Guardando in particolare a quest’ultimo ciclo di mini-album, quello che volevo ottenere era catturare una sorta di crudezza di sentimenti. Mi è sembrato naturale cercare di farlo scrivendo, registrando e pubblicando rapidamente, dando a ogni capitolo il suo momento, la sua identità. Uno degli enormi vantaggi di questo modo di procedere è che, anche se le uscite sono più brevi del solito, la narrazione complessiva della trilogia è molto più ampia. Detto questo, non credo che avrei potuto immaginare, quando mi sono imbarcato in questo progetto, quanto sarebbe stato fitto il calendario! Tre uscite e diversi tour internazionali in due anni non sono uno scherzo!
Quali sono i principali insegnamenti di tuo padre, quelli che sono una vera e propria guida per te nella vita e nella musica?
La cosa più importante che ho imparato da lui, più con l’esempio che con le sue parole, è stata la natura infinita della musica stessa. Era lì, all’apice della conoscenza musicale agli occhi di tutte le persone che mi circondavano, eppure tutto ciò che riusciva a vedere era quanto ci fosse ancora da imparare e da fare. Anche all’età di novant’anni ha continuato ad avvicinarsi alla musica come un umile studente e questo mi ha profondamente ispirato.
Quali sono i «segreti» per suonare il sitar? Quanto ti eserciti ogni giorno?
Come per ogni strumento, non credo ci siano trucchi o scorciatoie! Basta imparare, ascoltare e praticare. Rimanere aperti e curiosi, rimanendo umili con l’atteggiamento di uno studente, non importa quanto lontano si vada.
Hai provato a suonare altri strumenti oltre al sitar?
Da adolescente, la mia attenzione era divisa tra il sitar e il pianoforte. Ho tenuto il mio primo saggio pubblico di pianoforte a soli sedici anni! Adoro il pianoforte e lo suono a casa mia quando posso, ma credo che ci vorrebbe un bel po’ di pratica per tornare al punto in cui ero! Ora è più un utile strumento compositivo e uno sfogo divertente.
Quali collaborazioni consideri importanti per il tuo percorso artistico?
Veramente, ogni singola. Dal primo rapporto di collaborazione con mio padre in poi, l’ho sempre considerata una parte vitale della mia pratica. Sebbene la comunione individuale con il mio strumento sia una cosa bellissima e traspirante, non c’è niente di meglio che entrare in sintonia con altri musicisti, sentendo insieme la nostra strada attraverso la musica.
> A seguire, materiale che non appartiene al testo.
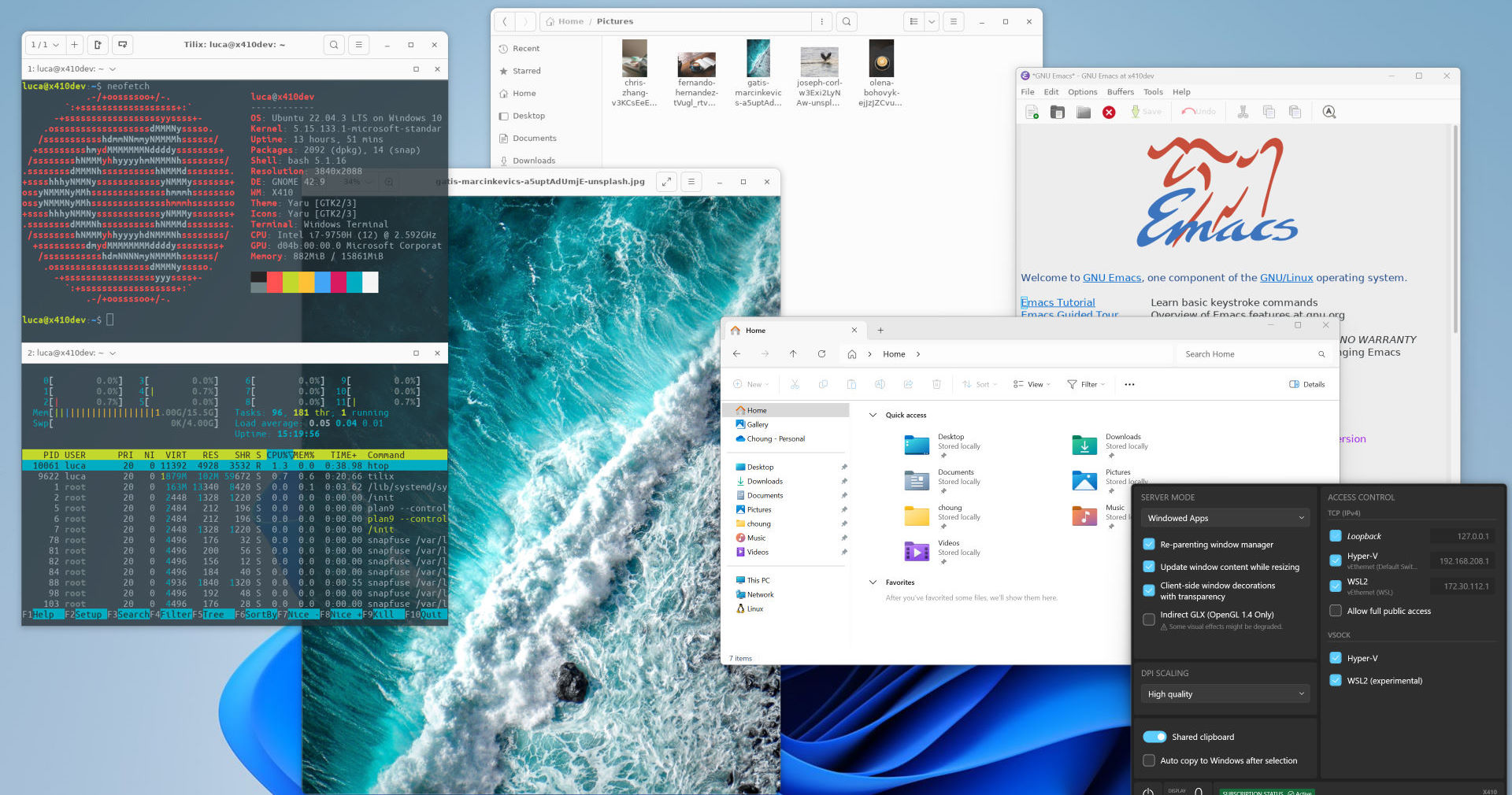Screen dimensions: 1512x795
Task: Open the DPI Scaling High quality dropdown
Action: click(1224, 694)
Richiede una concentrazione totale e, allo stesso tempo, invita a un tipo di libertà che è difficile da descrivere quando sta davvero decollando.
Sei di Londra e la scena londinese di oggi è la più creativa, secondo me. Sei d’accordo?
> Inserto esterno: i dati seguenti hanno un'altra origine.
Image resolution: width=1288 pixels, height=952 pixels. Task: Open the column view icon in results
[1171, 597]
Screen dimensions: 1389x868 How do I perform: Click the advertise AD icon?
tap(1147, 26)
Non posso necessariamente parlare di superlativi, ma vivo Londra nei suoi momenti migliori come un luogo vibrante e pieno di talenti incredibili. Detto questo, forse a volte ci si concentra troppo su Londra, mentre in realtà ci sono incredibili creativi che lavorano nelle comunità di tutto il Regno Unito e non solo! In questo momento, per esempio, sono Guest Director del Brighton Festival, e la curiosità, la creatività e lo spirito comunitario che ho visto durante il periodo che ho trascorso lì è irreale!
Qual è la tua missione come artista?
Per quanto possibile, essere sincera e lavorare da un luogo di connessione e integrità interiore. Trovare un equilibrio tra l’espressione della mia anima attraverso la mia musica e la risposta al mondo, con tutta la sua bellezza e la sua ingiustizia. Inoltre, divertirmi e divertire il più possibile attraverso la musica e, si spera, condividerla con gli altri!
Quali sono i tuoi progetti futuri?
Quest’estate ci sarà la prima mondiale di «Chapters», che comprende tutti e tre gli album per sitar e orchestra. Nel corso del prossimo anno sarò in tournée con la mia band e con le orchestre in modo intercambiabile e poi guarderò anche alle mie prossime idee creative!